Administrator of Zitong (梓潼太守)
- In office ?–?
- Monarch: Sima Yan

Prefect of Lexi (樂涫令)
- In office ?–?
- Monarch: Sima Yan

Prefect of Langzhong (閬中令)
- In office ?–?
- Monarch: Liu Shan

Gentleman of the Masters of Writing (尚書郎)
- In office ?–?
- Monarch: Liu Shan

Officer of Merit (功曹)
- In office ?–?
- Monarch: Liu Shan

Personal details
- Born: Unknown Guanghan, Sichuan
- Died: Unknown (aged 71) Zitong East of Mianyang, Sichuan
- Relations: Wang Tang (ancestor); Wang Shang (grandfather); Wang Zhen (brother); Wang Dai (brother); Wang Chong (brother);
- Parent: Wang Peng (father);
- Occupation: Official, scholar
- Courtesy name: Boyuan (伯遠)
- Peerage: Secondary Marquis (關內侯)

= Wang Hua =

3rd century Shu Han official and scholar

Wang Hua ( 250s–270s), courtesy name Boyuan, was an official and scholar of the state of Shu Han in the Three Kingdoms period of China. After the fall of Shu in 263, he continued serving under the Jin dynasty, that succeeded Cao Wei state in 266.

==Life==
Wang Hua was born in Qi, Guanghan Commandery (廣漢郡), which is present-day Guanghan, Sichuan. He was a descendant of Wang Tang (王堂), the Court Architect (將作大匠) of the Han dynasty. His grandfather, Wang Shang (王商), whose courtesy name, was Wenbiao (文表) was a highly respected official with great virtues, serving as the Administrator of Shu Commandery (為蜀太守) when Liu Zhang was Governor of Yi Province (益州牧). His biography was recorded in the Yibu Qijiu Zhuan (益部耆舊傳; "Biographies of Famous People from Yi Province"). His father, Wang Peng (王彭), whose courtesy name, was Zhong (仲), was the Administrator of Ba Commandery (巴郡太守).

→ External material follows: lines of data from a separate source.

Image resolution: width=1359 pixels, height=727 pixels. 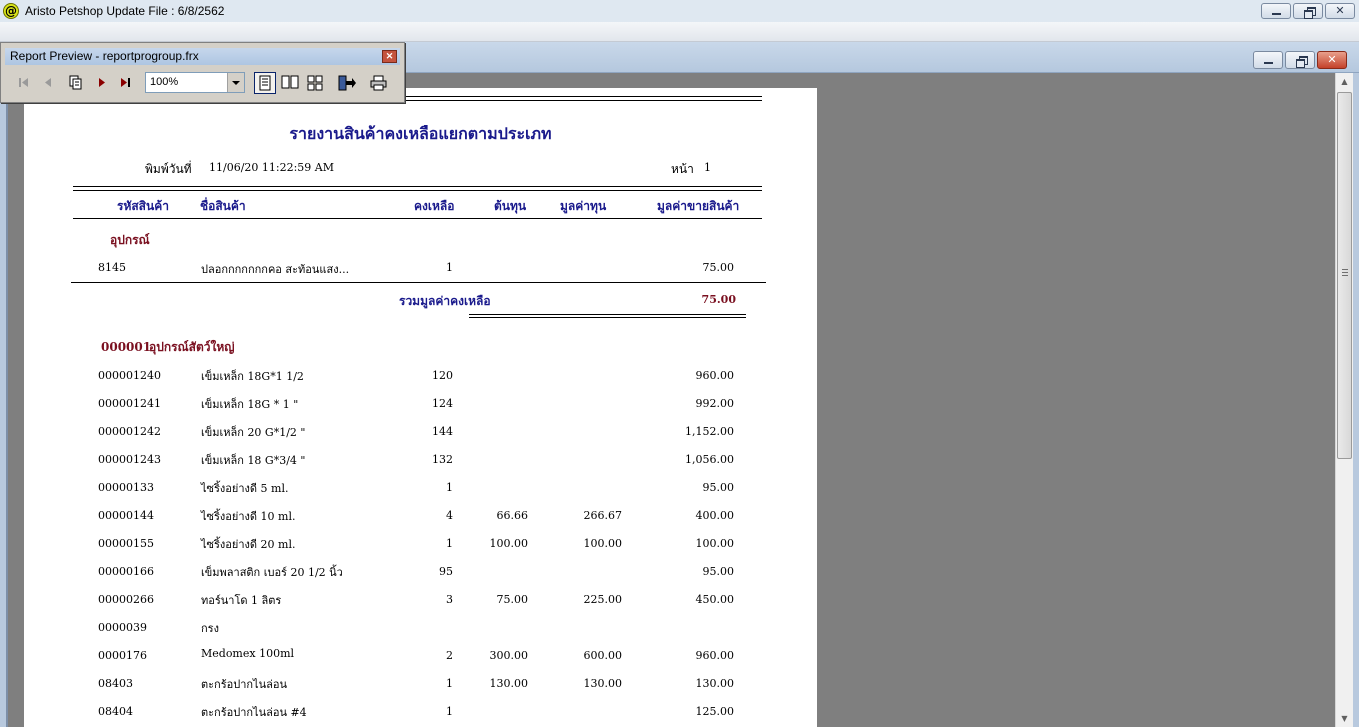 What do you see at coordinates (236, 82) in the screenshot?
I see `chevron-down-icon` at bounding box center [236, 82].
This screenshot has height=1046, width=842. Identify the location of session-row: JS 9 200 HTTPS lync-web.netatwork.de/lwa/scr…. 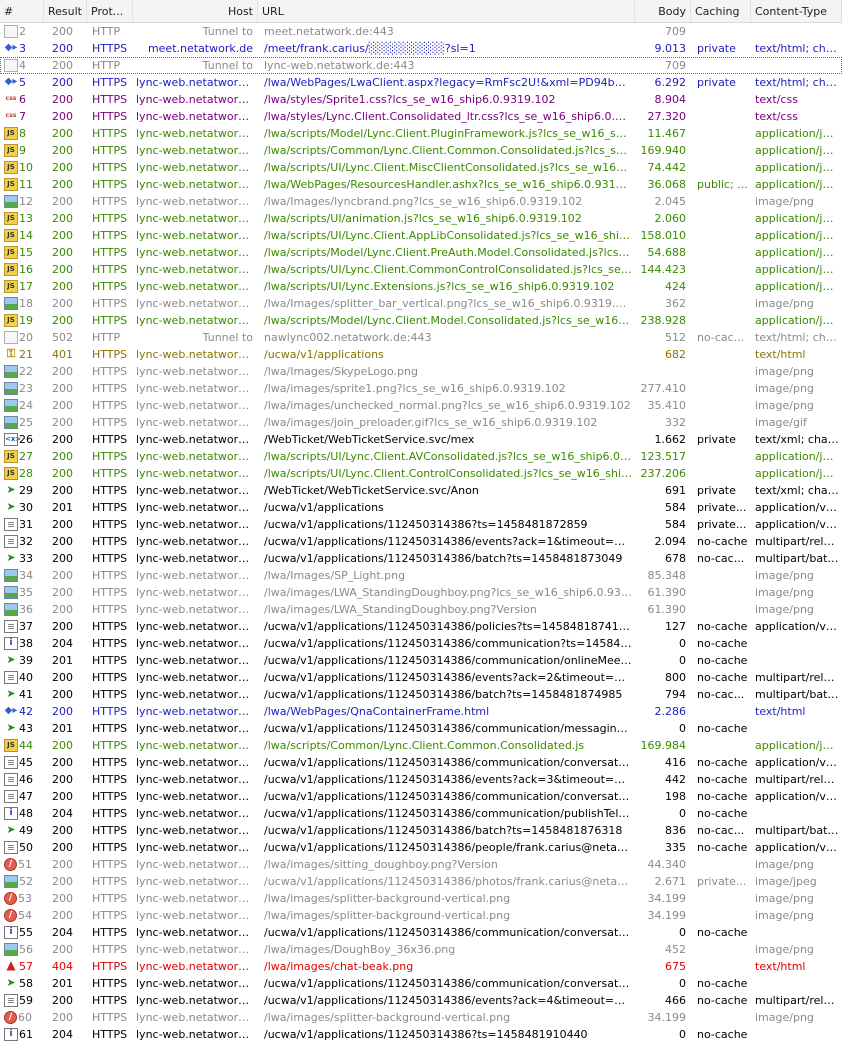
(421, 150).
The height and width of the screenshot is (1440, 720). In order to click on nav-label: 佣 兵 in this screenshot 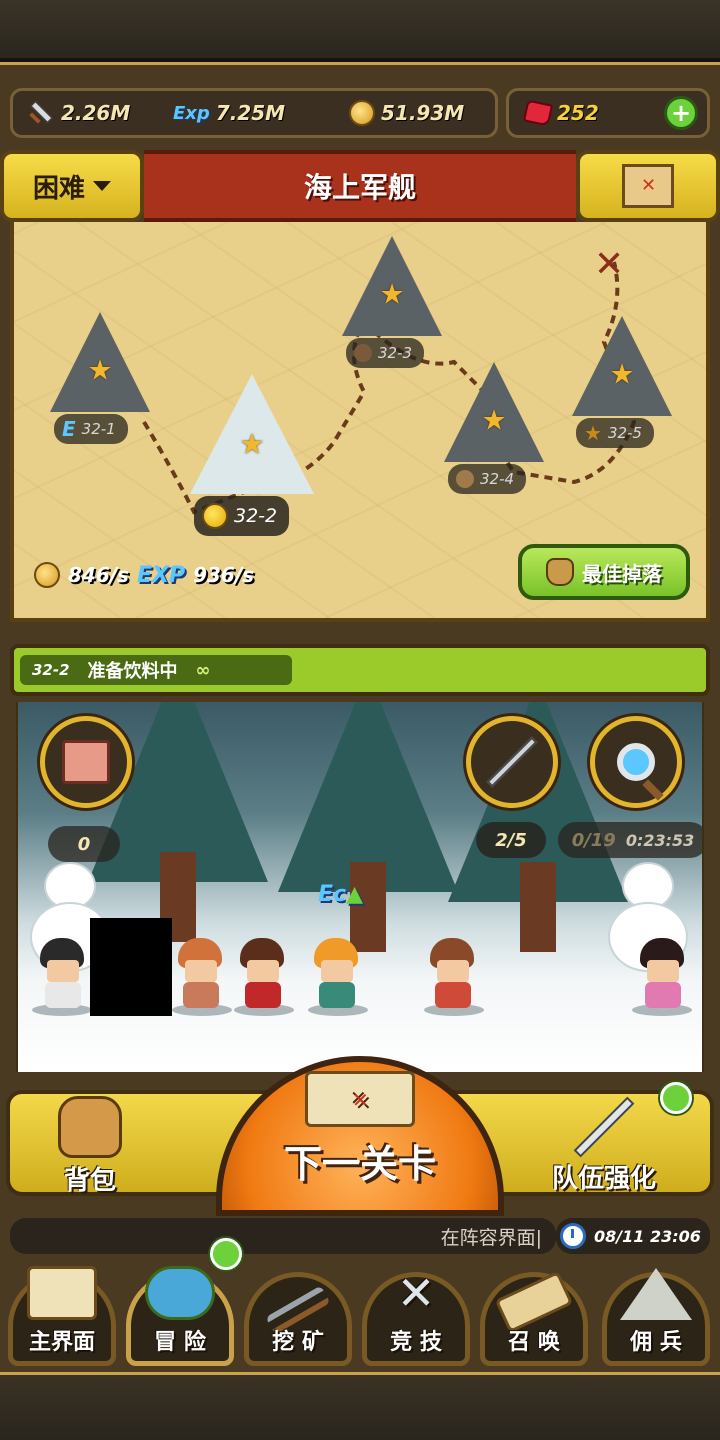, I will do `click(656, 1342)`.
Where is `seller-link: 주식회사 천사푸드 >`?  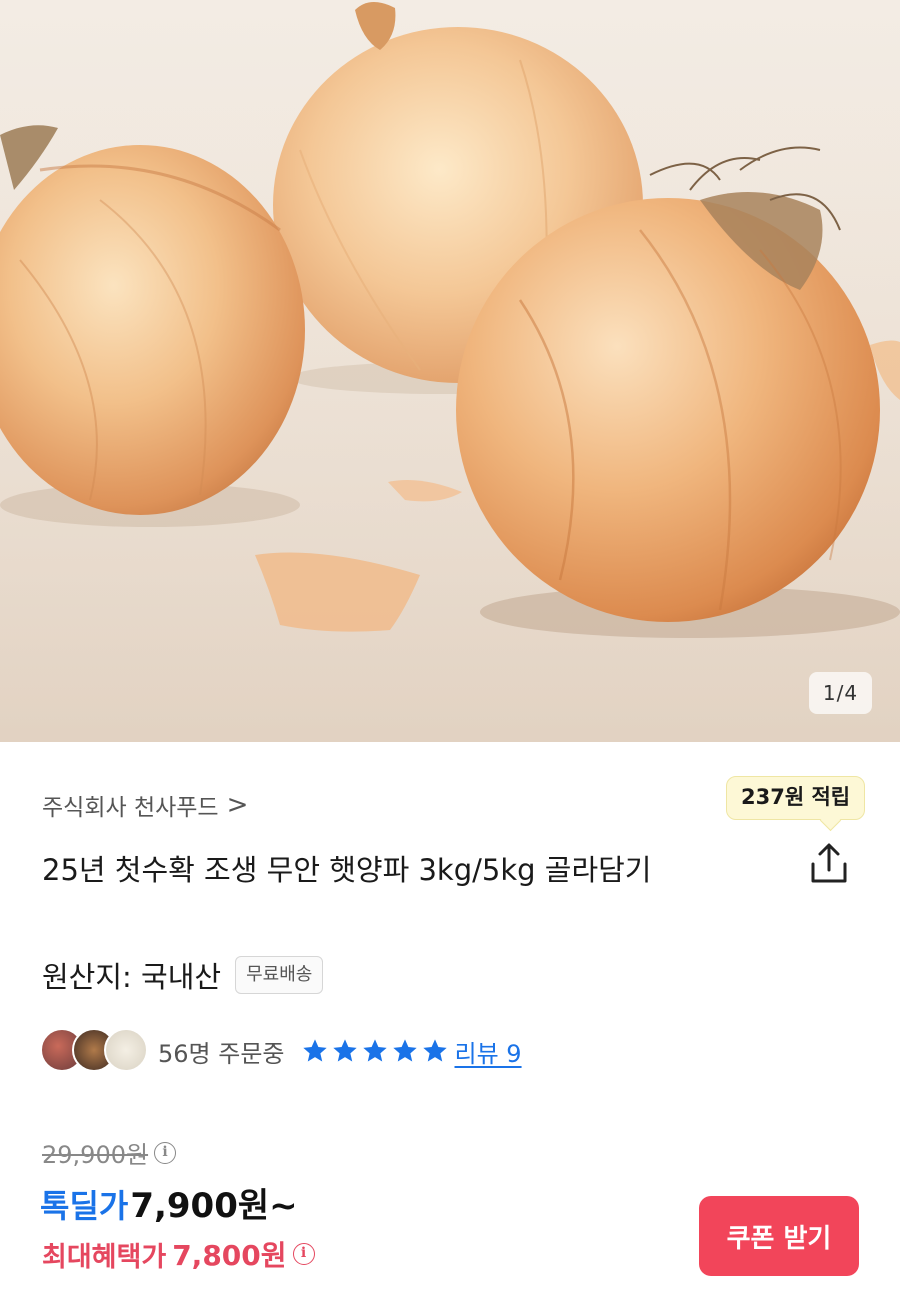 seller-link: 주식회사 천사푸드 > is located at coordinates (145, 805).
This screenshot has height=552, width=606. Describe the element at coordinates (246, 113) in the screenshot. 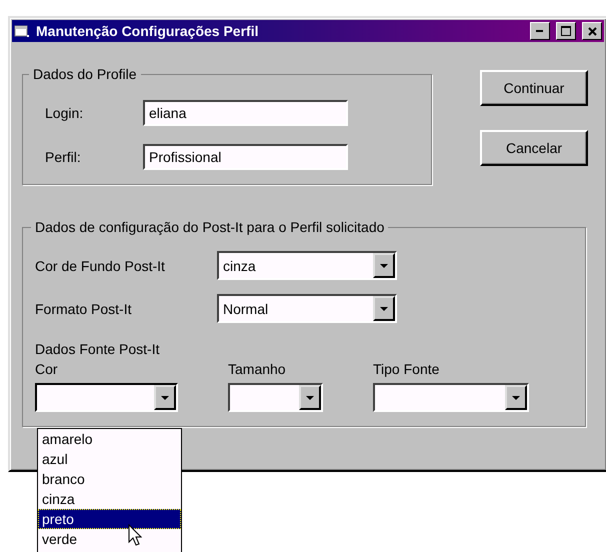

I see `text-field: eliana` at that location.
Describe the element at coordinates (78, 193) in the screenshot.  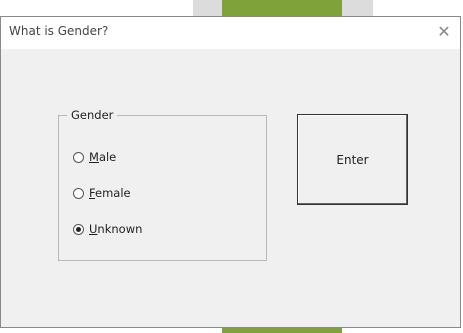
I see `radio-button-female` at that location.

Wang Hua had three brothers, all of whom were well regarded from a young age. Wang Hua himself, was well-versed in the Mao Commentary, Three Ritual Classics and Gongyang Zhuan. He was appointed as Officer of Merit (功曹) by the Shu Han government then as an Assistant Officer (從事). He successively held the positions of guanglu langzhong (光祿郎中; "Gentleman of the Household and Palace"), Main Adviser (主事; host and manage affairs) and Gentleman of the Masters of Writing (尚書郎).

Furthermore, he was assigned to be the Prefect of Langzhong (閬中令) where he was known for his quiet and efficient administration. Later, he was nominated as xiaolian (civil service candidate). After Cao Wei's abdication to Jin, Wang Hua served as an official to the new dynasty and was once again nominated as xiaolian (civil service candidate). He became the Prefect of Lexi (樂涫令). The county was near the border and faced rebellion from the foreign tribes. Wang Hua led the officials and people to store food and defend the city. The enemy cut off their supply lines and besieged them for seven years. Wang Hua seized the opportunity when the enemy became complacent and led his army to attack sending some of his people to obtain supplies from the plunder.

When the main force arrived, the enemy retreated and Wang Hua was enfeoffed as a Secondary Marquis (關內侯) for his achievements. He was then promoted as the Administrator of Zhuti (朱提太守). Wang Hua pacified and assimilated the different local customs winning the hearts of both the ethnic tribes and the people of the Jin Dynasty. He was later appointed as Administrator of Zitong (梓潼太守) and continued to achieve commendable results. As a person, he was strict and serious with a refined and elegant eloquence. Moreover, he was fair and honest hence the people in Yi Province respected his sincerity and integrity. At the age of 72 (by East Asian age reckoning), he died while serving in office.

==Appraisal==
Chang Qu, who wrote Wang Hua's biography in the Chronicles of Huayang (Huayang Guo Zhi), (Note: Wang Hua's biography is recorded in the eleventh volume of the Huayang Guo Zhi, titled Biographies of later worthies (後賢志), covering the life of notable persons from the Sichuan region who lived during the Jin dynasty.) appraised Wang Hua as follows: "Maintain his composure even in danger, bring stability."